Suyeon Jeon* and Michung Yoon†,**

Department of Biological Sciences, Mokwon University, Daejeon 35349, Korea
Correspondence to: Michung Yoon
Department of Biological Sciences, Mokwon University, 88 Doanbuk-ro, Seo-gu, Daejeon 35349, Korea
Tel: +82-42-829-7581, Fax: +82-42-829-7590
E-mail: yoon60@mokwon.ac.kr
ORCID: https://orcid.org/0000-0001-8242-5587

*Graduate student, **Professor.
Received August 5, 2024; Revised October 7, 2024; Accepted October 16, 2024.
This is an Open Access article distributed under the terms of the Creative Commons Attribution Non-Commercial License (http://creativecommons.org/licenses/by-nc/3.0/) which permits unrestricted non-commercial use, distribution, and reproduction in any medium, provided the original work is properly cited.
 Abstract
Objectives: The prevalence of nonalcoholic fatty liver disease (NAFLD) has increased alongside obesity and is much higher in postmenopausal women than in men and premenopausal women. In addition, the adipose tissue growth and expansion that cause obesity are known to be related to angiogenesis. We, therefore, investigated whether 17β-estradiol can regulate obesity and NAFLD in high-fat diet (HFD)–fed obese ovariectomized (OVX) C57BL/6J mice, a mouse model of postmenopausal women, and explored the involvement of angiogenesis and vascular endothelial growth factor A (VEGF-A) in this process.
Methods: The effects of 17β-estradiol on NAFLD and angiogenesis were examined using histological analysis, immunohistochemistry, and quantitative real-time polymerase chain reaction.
Results: When HFD–fed obese OVX mice were treated with 17β-estradiol for 8 weeks, they exhibited decreases in body weight and total adipose tissue weight. 17β-estradiol not only reduced serum levels of alanine aminotransferase but also inhibited hepatic steatosis, inflammation, and fibrosis. Furthermore, blood vessel density and VEGF-A mRNA expression were decreased by 17β-estradiol in the visceral adipose tissue of obese OVX mice.
Conclusion: These results suggest that 17β-estradiol regulates obesity and NAFLD in part by reducing angiogenesis and VEGF-A in obese OVX female mice.
Keywords : 17β-estradiol, Nonalcoholic fatty liver disease, Angiogenesis, Vascular endothelial growth factor A, Female mouse
INTRODUCTION

Nonalcoholic fatty liver disease (NAFLD) is a chronic liver disease that progresses from simple steatosis to steatosis combined with inflammation, referred to as nonalcoholic steatohepatitis, to fibrosis, cirrhosis, and hepatocellular carcinoma (1). NAFLD is characterized by the accumulation of fat in the liver without excessive alcohol consumption and is an important public health issue affecting approximately 25% of the world population (2). Overall, approximately 5% of NAFLD patients develop cirrhosis over an average of 7.6 years, and 1.7% die from cirrhosis-related complications (3).

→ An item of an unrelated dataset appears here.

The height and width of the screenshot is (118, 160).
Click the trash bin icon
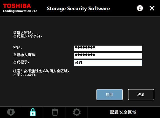pyautogui.click(x=55, y=112)
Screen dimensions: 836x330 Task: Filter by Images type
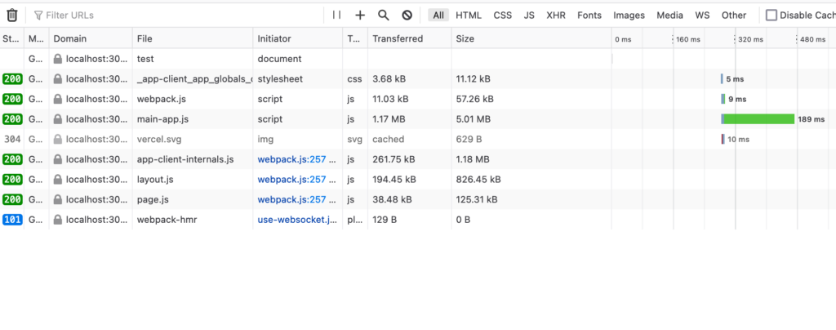coord(629,15)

The rising rates of overweight and obesity in menopausal women are important public health concerns (4). Postmenopausal women tend to have higher total body fat mass, fat percentage, and central fat accumulation compared with men and premenopausal women (5-7). These differences can be attributed in part to the decline in the circulating estrogen levels (8). The onset of menopause is associated with declining estrogen levels, decreased energy expenditure, and fat oxidation, all of which are accompanied by increases in total body fat and visceral adipose tissue mass (9,10).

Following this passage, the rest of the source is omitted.